There was no Bowater plant in Charleston in 1867, though. Then it was more or less just one of the small towns that sat on the East Tennessee and Georgia Railroad. In 1861, at the beginning of the Civil War, Union sympathizers burned the railroad bridge at Charleston to keep the Confederate army from using the tracks to move soldiers and materiel. The bridge was rebuilt after the war, and all was fairly quiet until 1867.

That year was a flood year. The rains came and did not stop. The waters of the Hiwassee rose and rose. Most dangerously, the flood undermined the roadbed under the railroad bridge. One train did not make it much beyond the bridge before sections of the roadbed gave way under the heavy train, and one by one the engine and cars tumbled down an embankment and into the swollen river.

The citizens of Charleston worked heroically to save as many people as they could. There were many dead, and many injured. A temporary morgue was set up in the depot so families could come and hopefully locate their dead, only to load them on another train for their sad last journey home.

= Collected data =
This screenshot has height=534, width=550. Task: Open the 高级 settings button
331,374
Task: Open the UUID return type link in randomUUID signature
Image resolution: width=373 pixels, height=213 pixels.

= Requirement =
Quote the stretch from "That year was" through "last journey home." in the passage about the Charleston train wreck. The data has no connection to the passage about the Charleston train wreck.

= The reply =
That year was a flood year. The rains came and did not stop. The waters of the Hiwassee rose and rose. Most dangerously, the flood undermined the roadbed under the railroad bridge. One train did not make it much beyond the bridge before sections of the roadbed gave way under the heavy train, and one by one the engine and cars tumbled down an embankment and into the swollen river.

The citizens of Charleston worked heroically to save as many people as they could. There were many dead, and many injured. A temporary morgue was set up in the depot so families could come and hopefully locate their dead, only to load them on another train for their sad last journey home.